Extract every line of the entries below that contains the string "Alphabet", matching uppercase and lowercase exactly.

__Information shown__:
+ + + + + + +

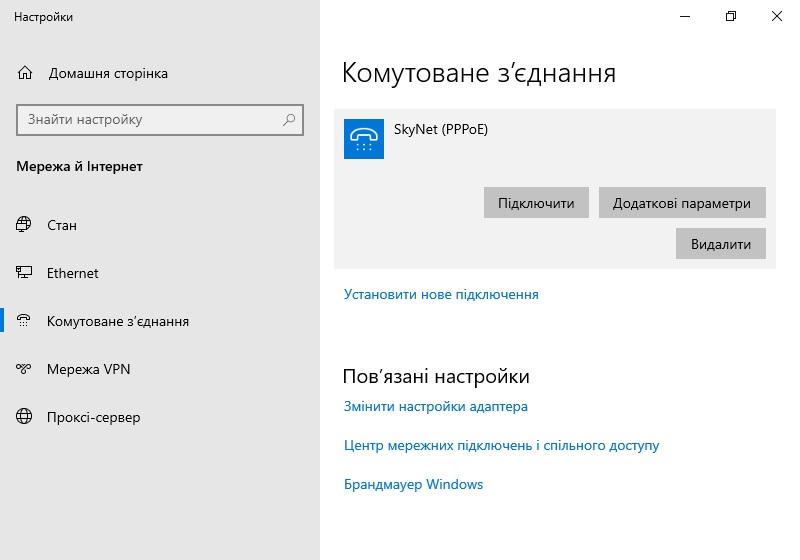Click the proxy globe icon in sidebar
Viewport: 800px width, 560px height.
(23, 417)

+ + + + + + +

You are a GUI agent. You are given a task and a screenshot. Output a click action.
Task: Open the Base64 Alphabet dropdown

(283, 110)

+ + + + + + +

__Response for this exercise__:
Task: Open the Base64 Alphabet dropdown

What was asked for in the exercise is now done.